── Texte étudié
Soc. 14 nov. 2013, FS-P+B, n° 12-16.805

Selon l’article L. 3244-1 du code du travail, « dans tous les établissements commerciaux où existe la pratique du pourboire, toutes les perceptions faites “pour le service” par l’employeur sous forme de pourcentage obligatoirement ajouté aux notes des clients ou autrement, ainsi que toutes sommes remises volontairement par les clients pour le service entre les mains de l’employeur, ou centralisées par lui, sont intégralement versées au personnel en contact avec la clientèle et à qui celle-ci avait coutume de les remettre directement ». L’article R. 3244-2 du même code, quant à lui, renvoie aux conventions collectives ou, à défaut, aux décrets en Conseil d’Etat, le soin de déterminer selon les professions et les secteurs géographiques, les catégories de personnel qui prennent part à la répartition des pourboires ainsi que les modalités de cette répartition.

L’arrêt du 14 novembre 2013 permet de (re)faire le point sur les principes applicables à la pratique des pourboires.

Était question, en l’espèce, de la répartition des pourboires effectué par la société Buffalo Grill dans l’ensemble de ses restaurants. En effet, la rémunération du personnel en salle est fixée sur la base d’un pourcentage du chiffre d’affaires service compris, soit 11,504 % répartis entre les serveurs (7,07 %), les managers (2,185 %), les assistants (1,748 %), les directeurs régionaux (0,5 % sur chaque restaurant dont ils ont la charge).

La société Buffalo Grill fait grief à l’arrêt de dire que « l’article L. 3244-1 du code du travail lui est opposable et applicable, de dire que les directeurs régionaux ne sont pas en contact avec la clientèle et ne peuvent de ce fait percevoir une part en pourcentage de pourboires ». Elle se pourvoit en cassation.

La première branche de son moyen consiste à rappeler que l’article L. 3244-1 du code du travail n’est pas applicable, en l’espèce, dans la mesure où il n’existe aucune convention collective et aucun décret en Conseil d’État encadrant la répartition des pourboires.

La Cour de cassation rappelle que l’article L. 3244-1 est d’ordre public et « n’est pas subordonné à l’existence de stipulations conventionnelles ou d’un décret fixant les catégories de bénéficiaires et les modalités de la répartition », solution dégagée de longue date.

La société conteste, ensuite, l’existence de « pourboires » tels que définis par l’article L. 3244-1. Ellene reconnaît pas « avoir prélevé un quelconque pourcentage du chiffre d’affaires du restaurant au titre du service et l’avoir ensuite réparti entre les divers salariés en contact avec la clientèle ». Elle admettait, uniquement, avoir rémunéré « certains salariés par un fixe, rémunérer les serveurs par un pourcentage de 7,07 % ou de 7,96 % sur leur chiffre d’affaires personnel et rémunérer les directeurs régionaux par un pourcentage de 0,5 % sur le chiffre d’affaires des restaurants qu’ils géraient ».
────
Consigne :: D'après le texte sur les pourboires, quel pourcentage du chiffre d'affaires les directeurs régionaux touchent-ils sur chaque restaurant dont ils ont la charge ? Les données ci-dessous viennent d'une autre source.
── Données fournies
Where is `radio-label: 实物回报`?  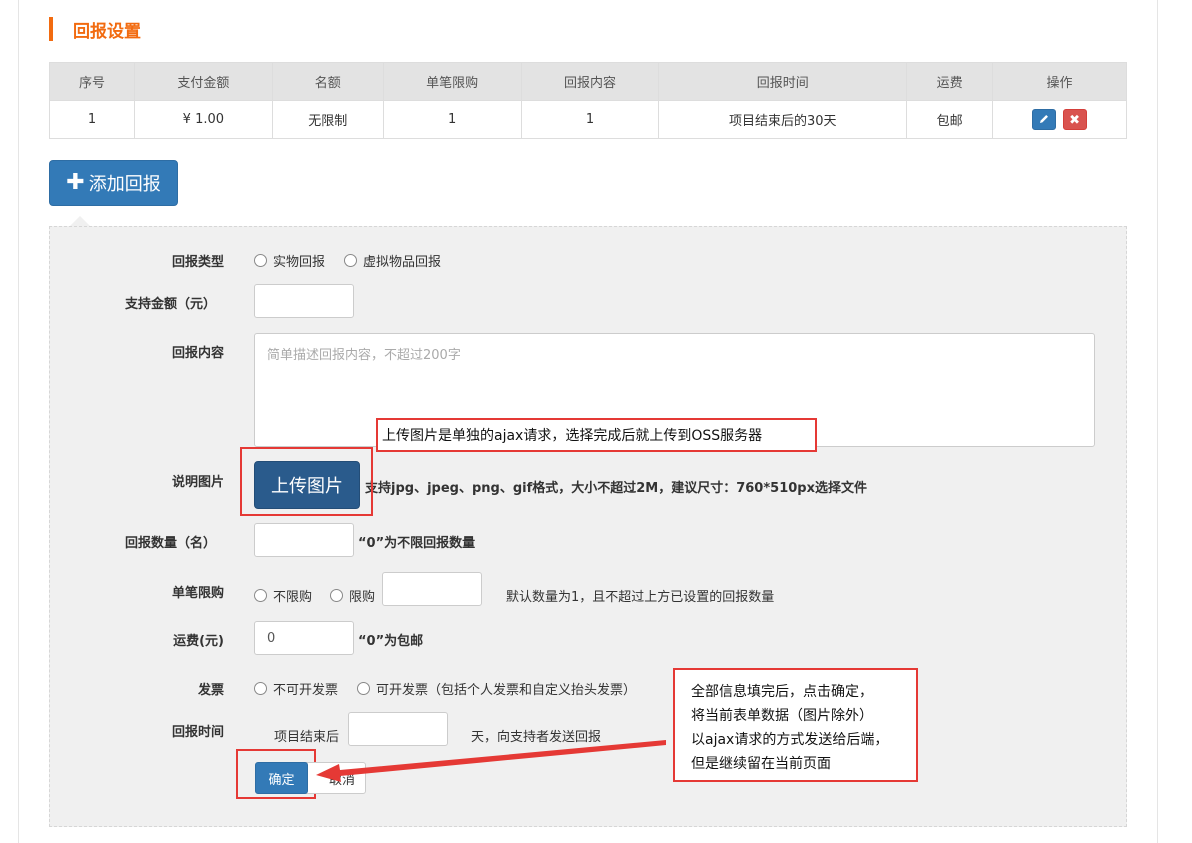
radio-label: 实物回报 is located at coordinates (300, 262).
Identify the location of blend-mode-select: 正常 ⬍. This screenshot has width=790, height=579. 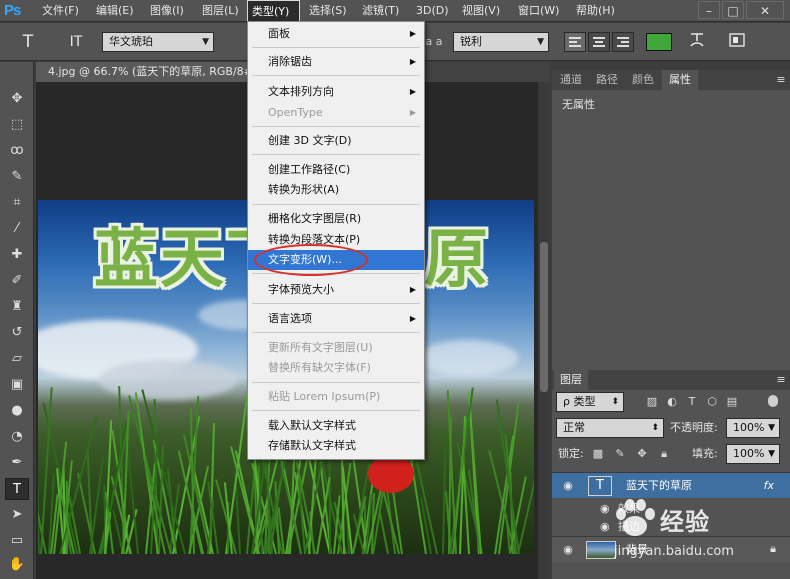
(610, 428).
────
── Données fournies
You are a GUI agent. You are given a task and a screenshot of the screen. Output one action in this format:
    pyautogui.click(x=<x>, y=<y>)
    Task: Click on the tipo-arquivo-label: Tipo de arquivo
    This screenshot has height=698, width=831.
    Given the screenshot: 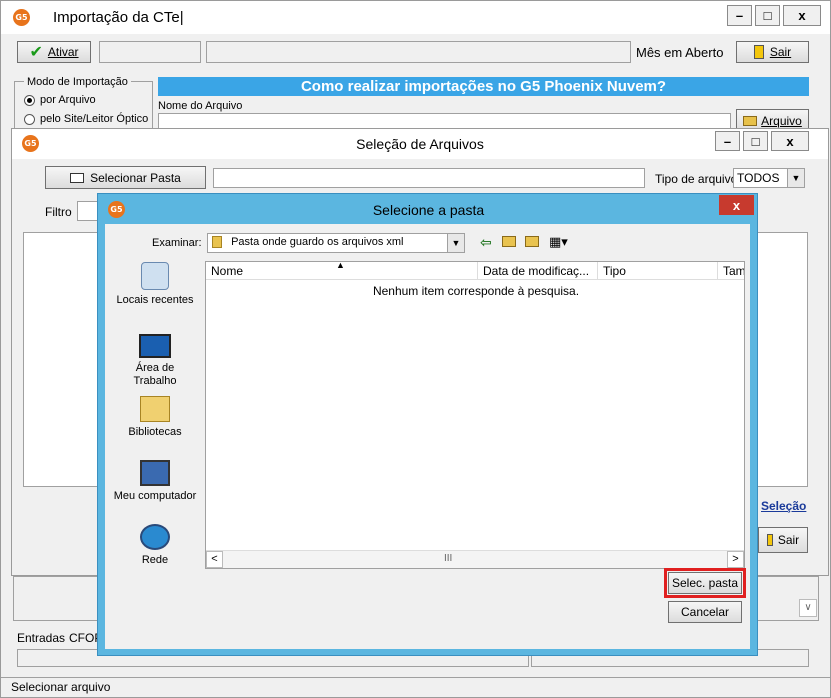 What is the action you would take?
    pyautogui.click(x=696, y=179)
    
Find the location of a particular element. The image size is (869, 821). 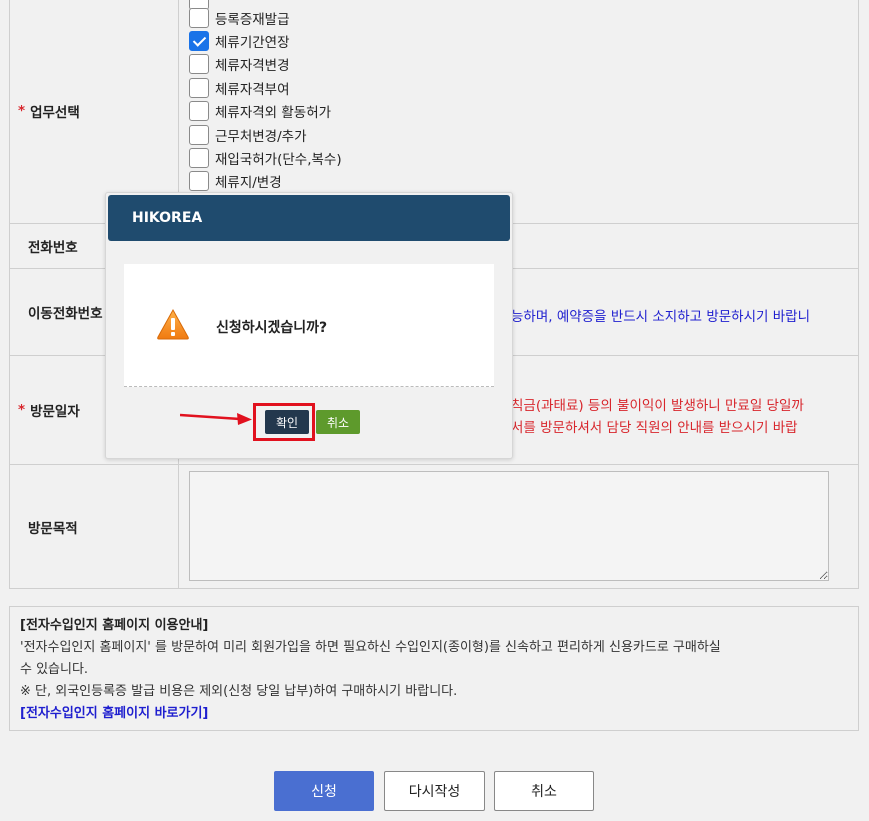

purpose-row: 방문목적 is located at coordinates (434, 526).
────
Réponse :: 0,5 %.